Analysis of the quality characteristics of Korean distilled soju

국내 시판 증류 소주의 품질 특성 분석

  • Kim, Haeun (Fermented Food Science Division, National Institute of Agricultural Sciences) ;
  • Kang, Ji-Eun (Fermented Food Science Division, National Institute of Agricultural Sciences) ;
  • Jeon, Hanbyol (Development 2 team, Dongwon Research & Development Center) ;
  • Choi, Han-Seok (Fermented Food Science Division, National Institute of Agricultural Sciences) ;
  • Kim, Chan-Woo (Fermented Food Science Division, National Institute of Agricultural Sciences) ;
  • Jeong, Seok-Tae (Fermented Food Science Division, National Institute of Agricultural Sciences)
  • 김하은 (국립농업과학원 발효식품과) ;
  • 강지은 (국립농업과학원 발효식품과) ;
  • 전한별 (동원F&B 식품과학연구원 개발2팀) ;
  • 최한석 (국립농업과학원 발효식품과) ;
  • 김찬우 (국립농업과학원 발효식품과) ;
  • 정석태 (국립농업과학원 발효식품과)
  • Received : 2017.05.17
  • Accepted : 2017.07.30
  • Published : 2017.10.31


The purpose of this study was to compare the differences of seven distilled soju samples that were presented at the main stage of the 2015 Korean Liquor Contest. The characteristics of the awarded products and other products were compared.
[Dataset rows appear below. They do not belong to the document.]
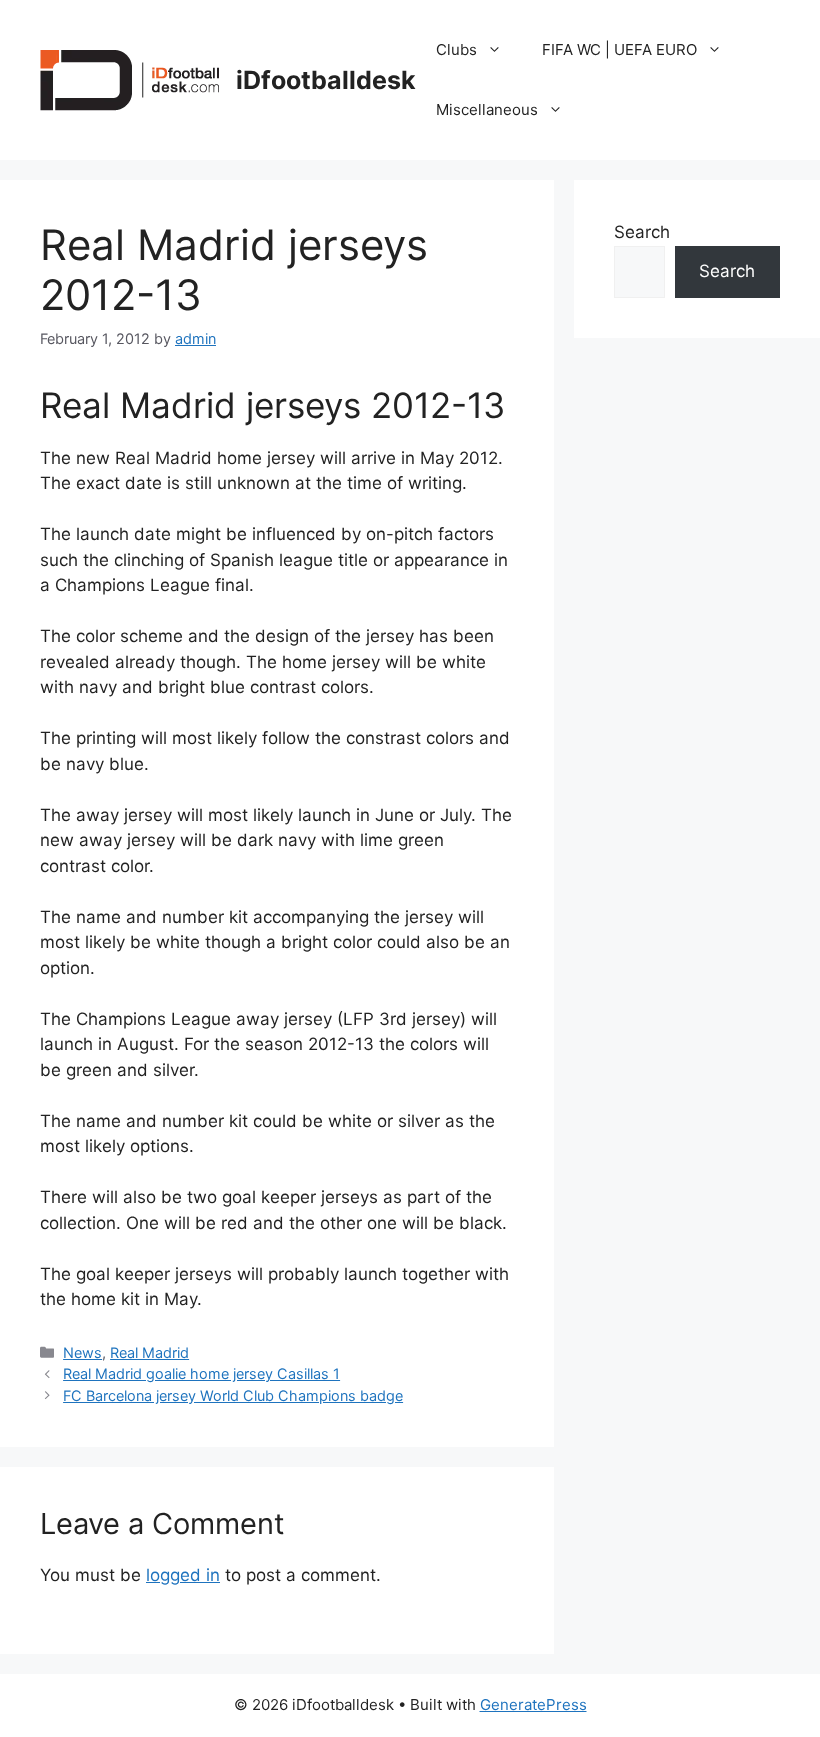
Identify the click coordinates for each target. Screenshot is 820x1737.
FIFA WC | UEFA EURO (619, 49)
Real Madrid (149, 1352)
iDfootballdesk (326, 80)
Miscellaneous (487, 109)
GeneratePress (533, 1704)
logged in (183, 1575)
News (82, 1352)
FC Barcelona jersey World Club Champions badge (233, 1395)
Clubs (456, 49)
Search (642, 232)
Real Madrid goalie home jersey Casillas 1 (201, 1373)
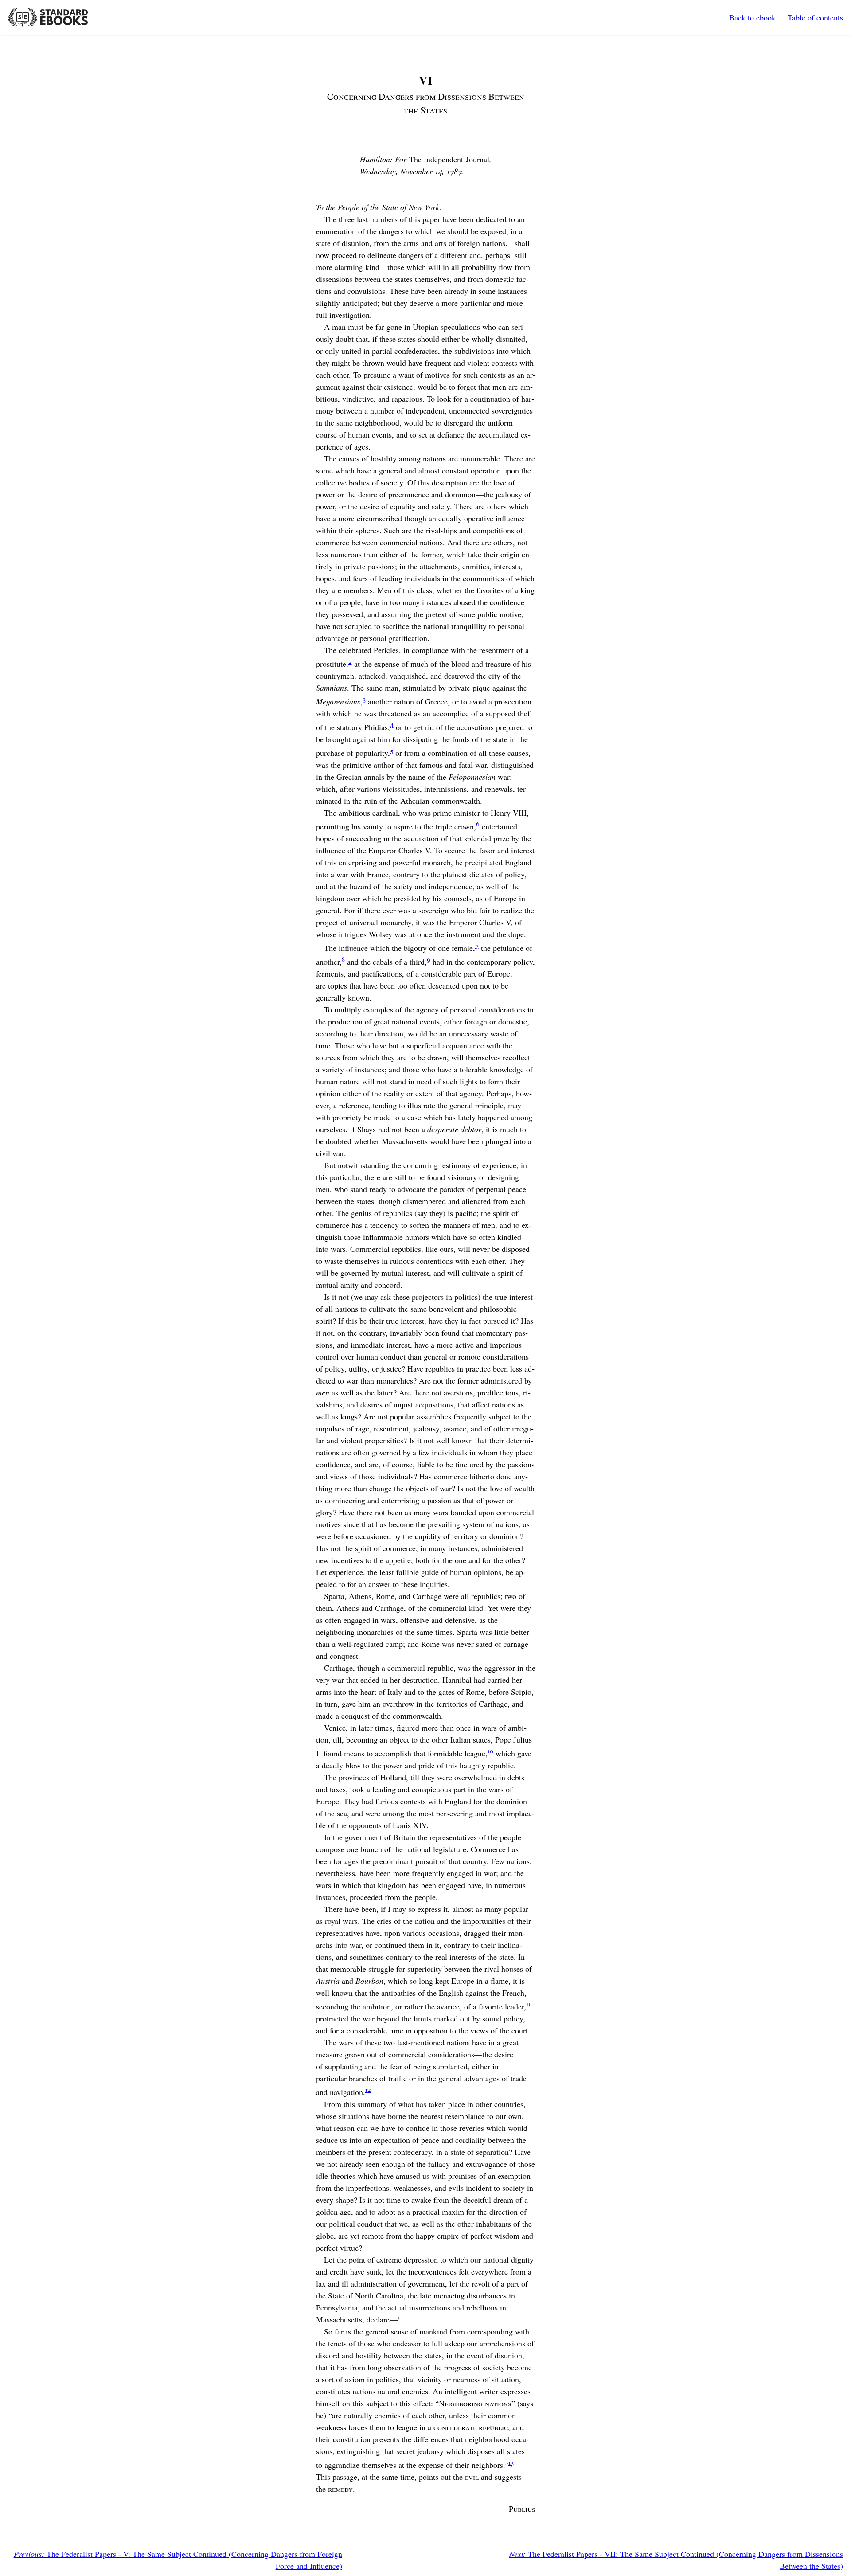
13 (511, 2462)
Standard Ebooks (48, 17)
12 (368, 2089)
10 (490, 1750)
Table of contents (815, 17)
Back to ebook (752, 17)
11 (528, 2003)
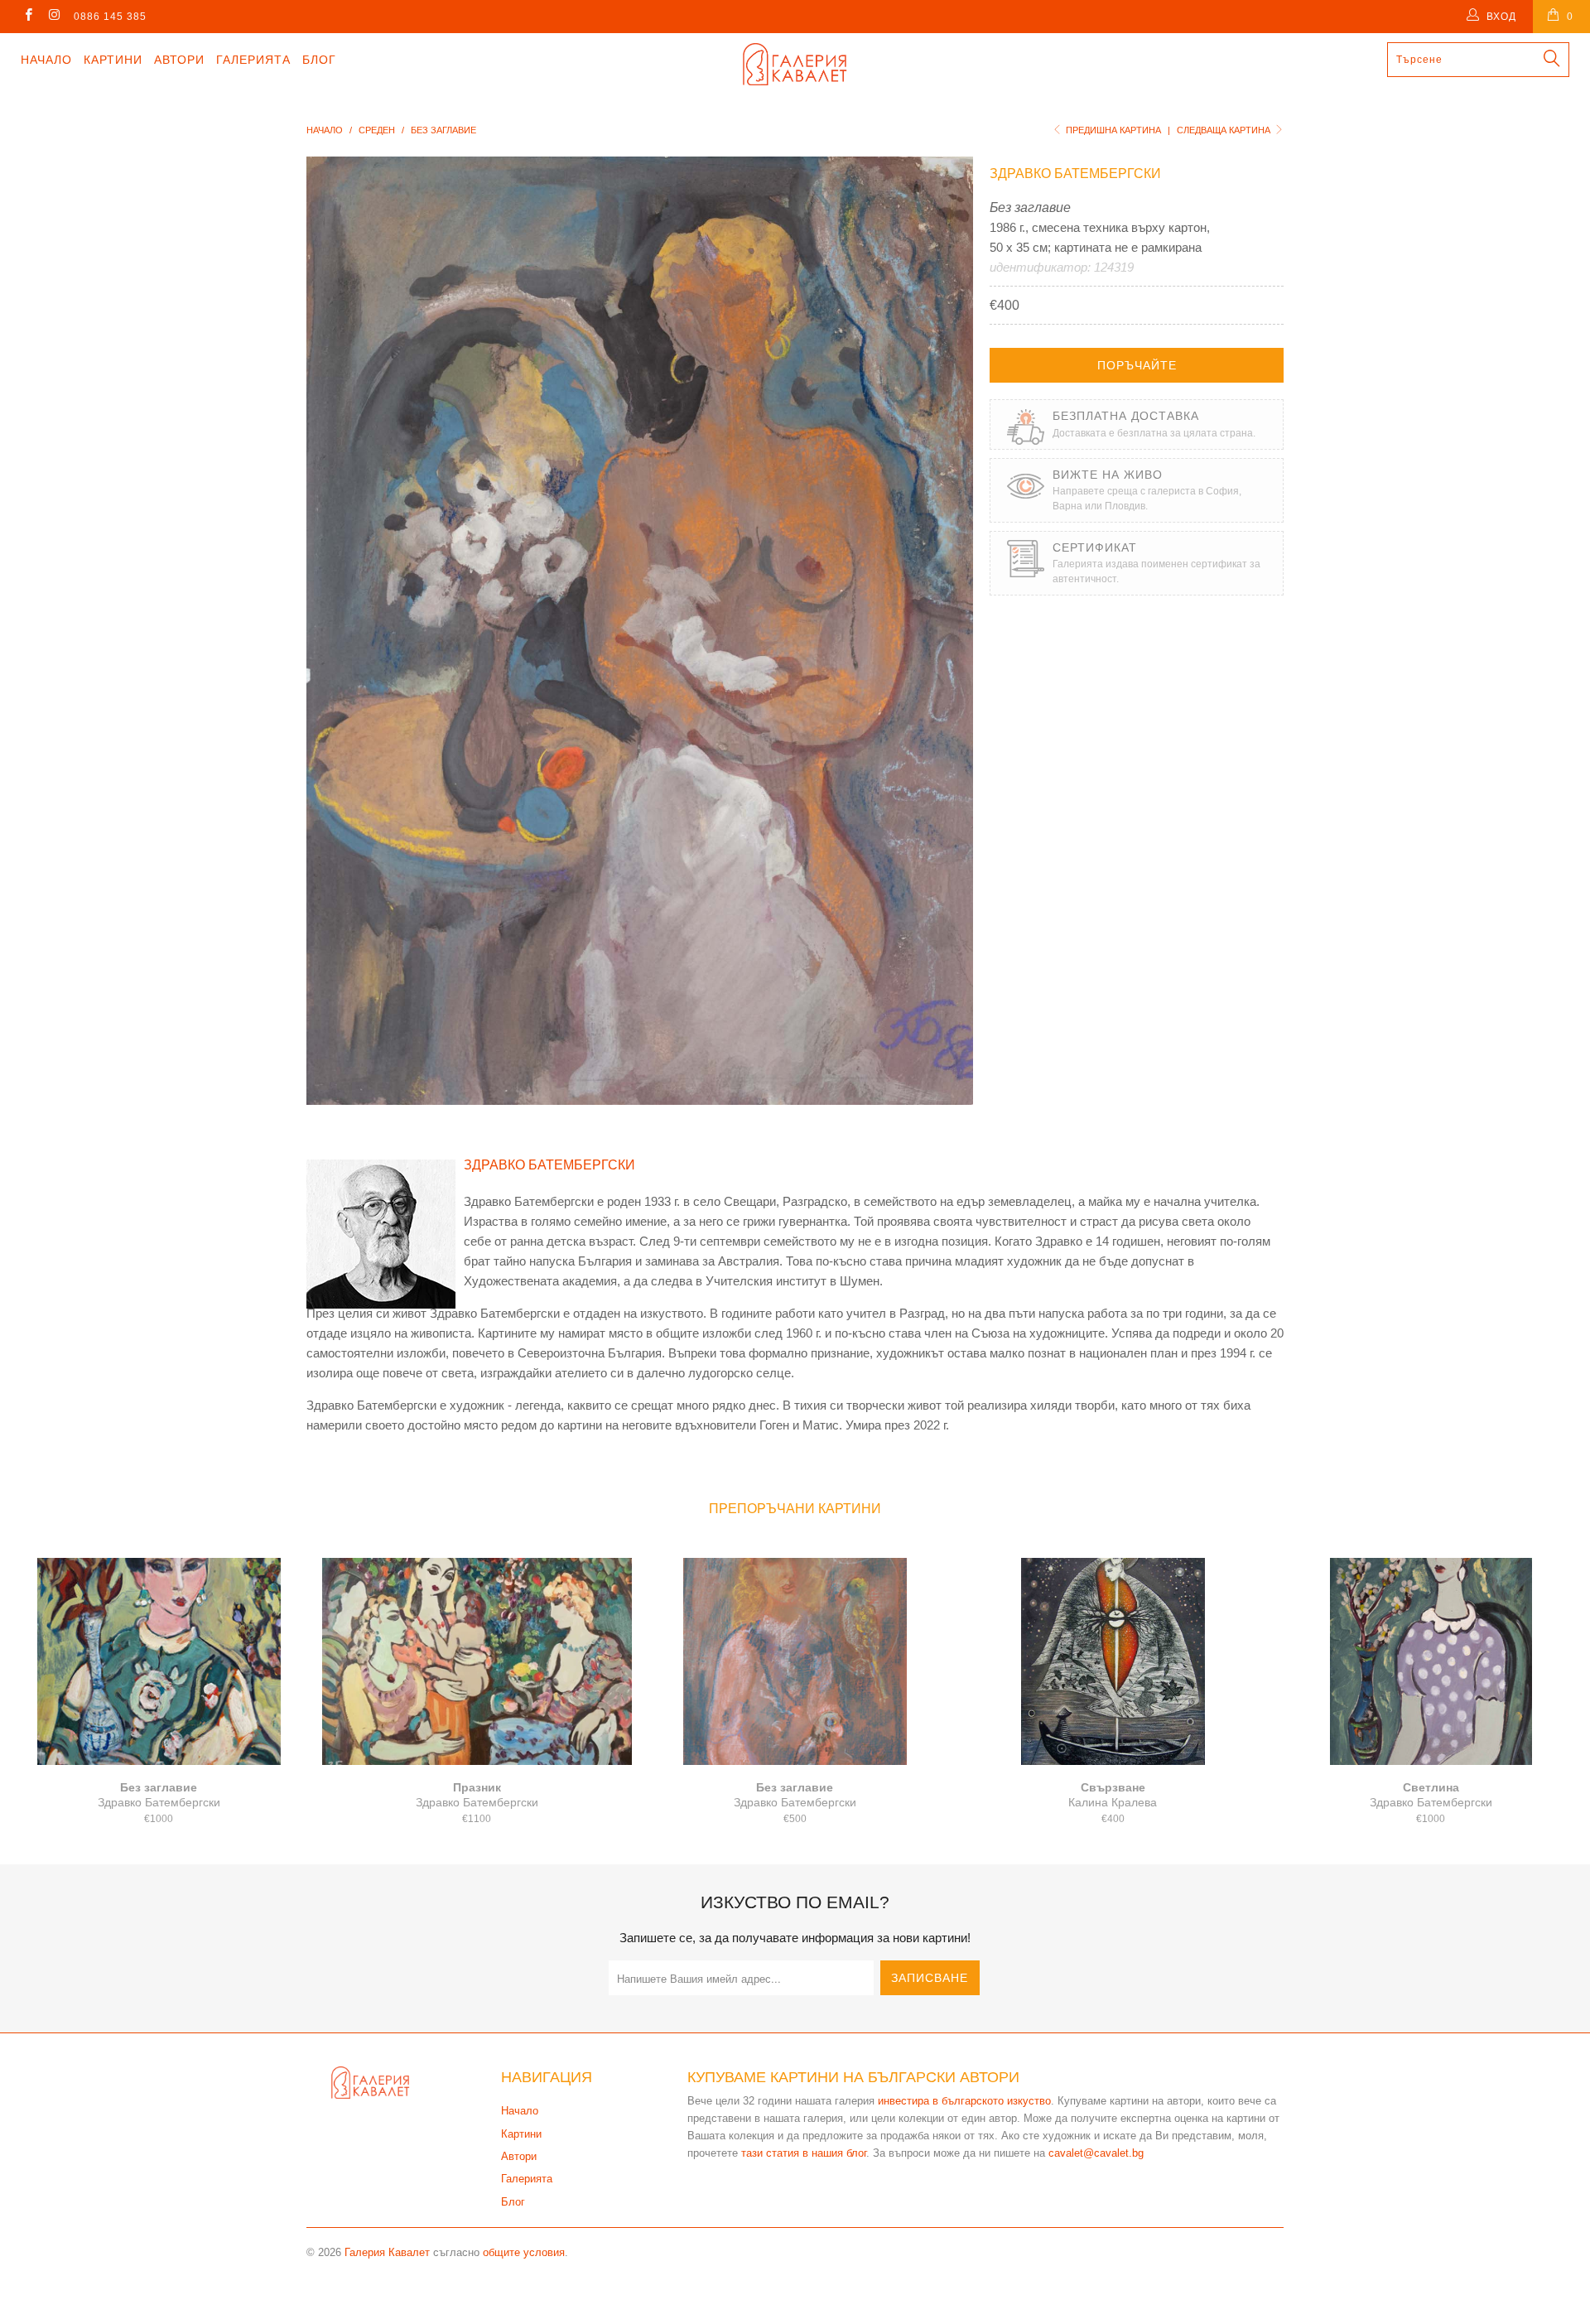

The general components of prize-winning soju showed that the total acidity (0.22%) and alcohol content (38.44%) were higher than other soju (0.10, 22.81%), and that these properties influenced various sensory properties. For the sensory characteristics and consumer preference factors, the descriptive analysis and consumer preference testing were conducted. The descriptive analysis revealed that the (aftertaste) bitterness, corn-silk odor, sake odor/flavor, and overall taste intensity were strongly expressed in the prize-winning distilled soju. For the preference analysis, various preferences, such as "flowery odor/flavor" and "rich odor/flavor" appear to have influenced the positive preferences and "too strong an odor/flavor", "aftertaste bitterness", and "sharp tasting" were found to have a negative effect on preference.